03.10.2022 • Redaktion • Aufrufe: 2039

Eine komplette Brücke will mit dem Zug zur Westaue: Das brachte die Bahnstrecke an die Grenze ihrer Belastbarkeit. Doch die Monteure, Ingenieure und Kranführer behielten die Nerven. Eine (Foto-)Reportage über ein einzigartiges Technik-Schauspiel in der Auestadt.

03.10.2022
Redaktion
Aufrufe: 2039

Wunstorf (as/nd/dd/ds/ms). Das Interesse war groß, und die Geduld der Zuschauer wurde auf eine harte Probe gestellt: Mit stundenlanger Verzögerung haben am 19. September Spezialisten mehrerer Unternehmen die neue Brücke über die Westaue nahe der IGS eingebaut. So wie sich jetzt Transport und Montage verzögerten, war das gesamte Projekt von Anfang an in Verzug geraten. Letztlich gelang der Einbau des 650.000 Euro teuren „grünen Wunders“ mit viel Geschick und Improvisation.
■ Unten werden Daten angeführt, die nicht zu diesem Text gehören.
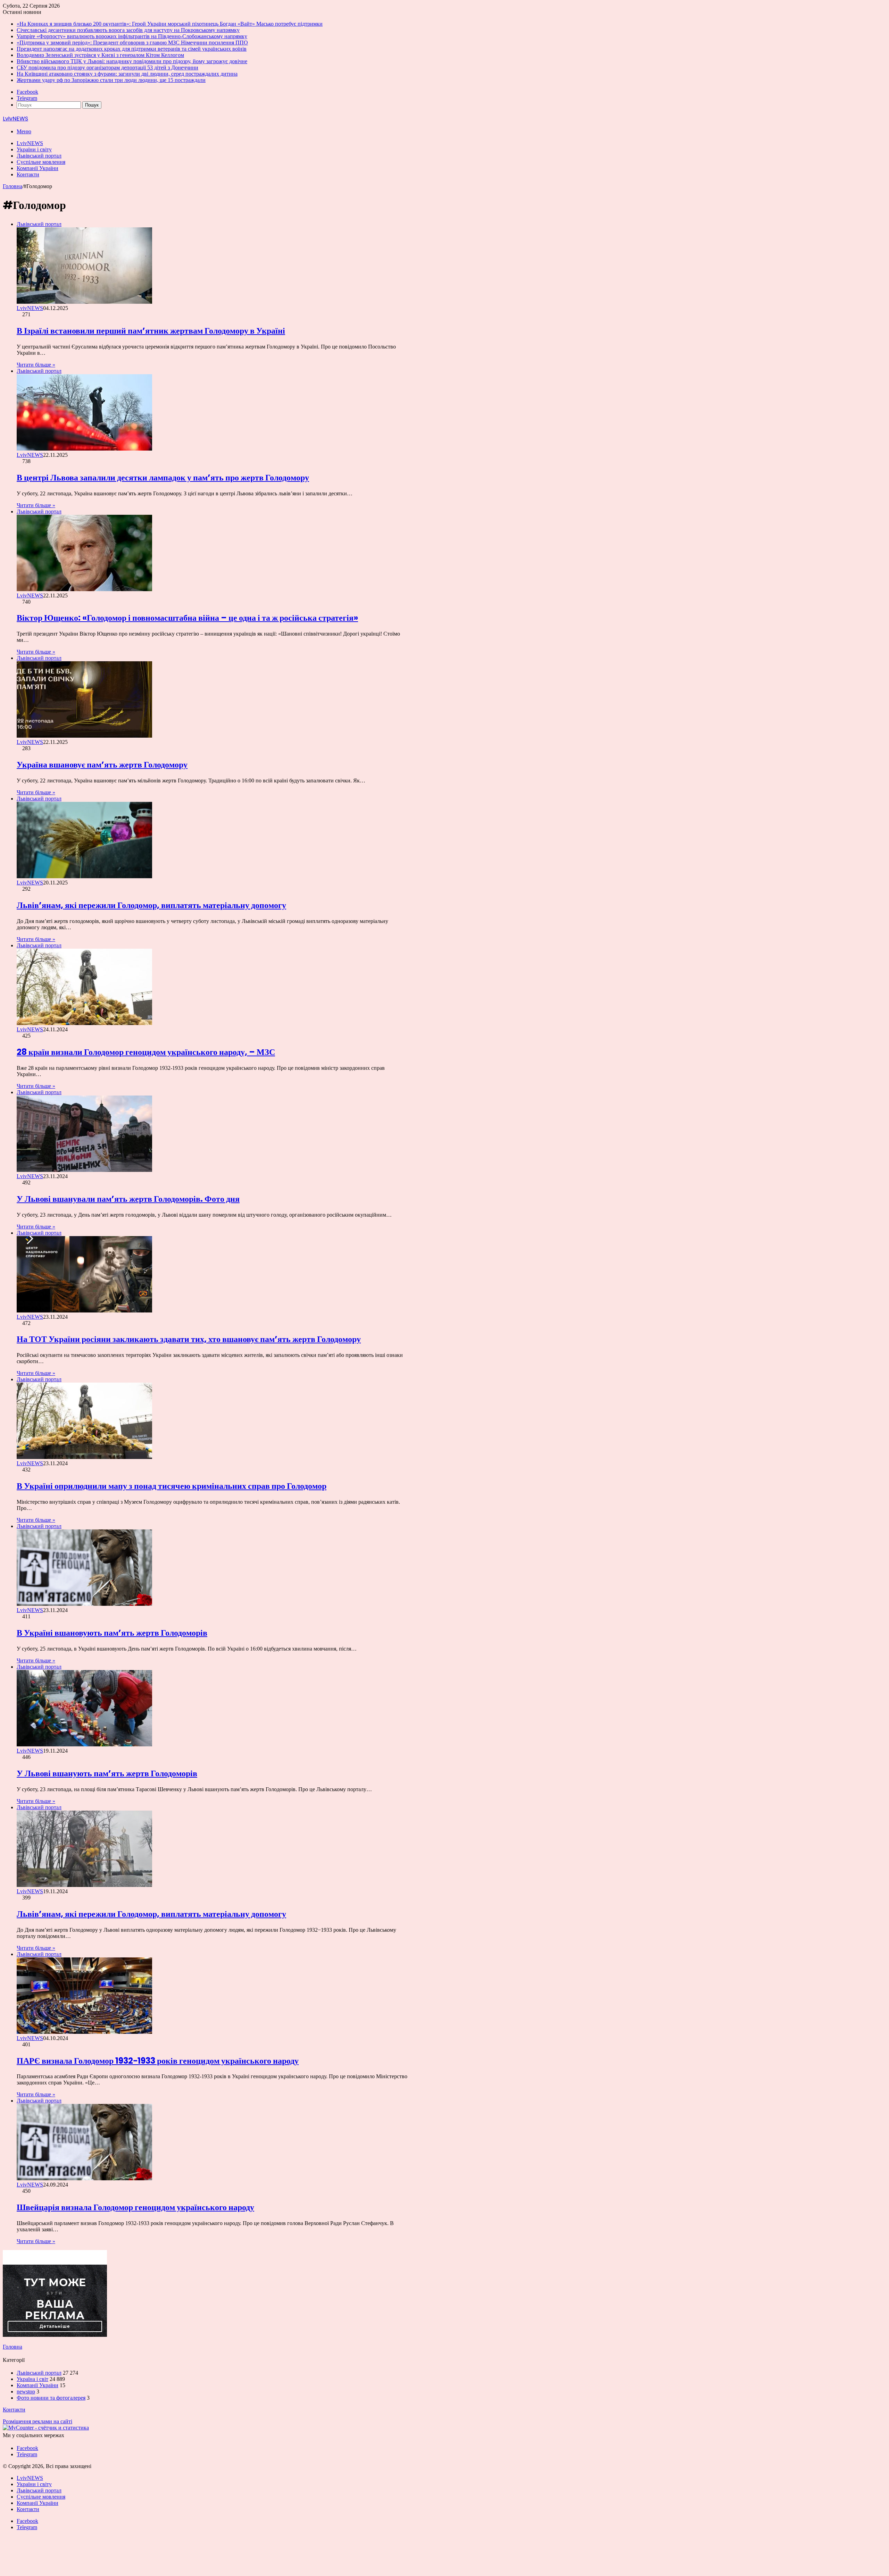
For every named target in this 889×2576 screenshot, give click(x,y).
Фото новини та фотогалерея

Der Zeitplan für die Montage war eng getaktet und ambitioniert: Um 8 Uhr sollten am Bahnübergang Hohes Holz beim Obi-Baumarkt ein überlanger Tieflader mit dem Brückenteil und ein selbstfahrender Gleisbaukran aus Süddeutschland zusammentreffen. Der Sattelschlepper war frühmorgens aus Elsfleth eingetroffen und zog die ersten Schaulustigen an. Aber „Thor“ ließ lange auf sich warten. Gemeint ist nicht der nordische Donnergott, sondern der Krangigant der Leipziger Kirov-Werke, mit dem das Team der bundesweit aktiven Firma Hering die Brücke vom Tieflader auf einen Flachwagen der Bahn umheben sollte. So weit der angekündigte Plan.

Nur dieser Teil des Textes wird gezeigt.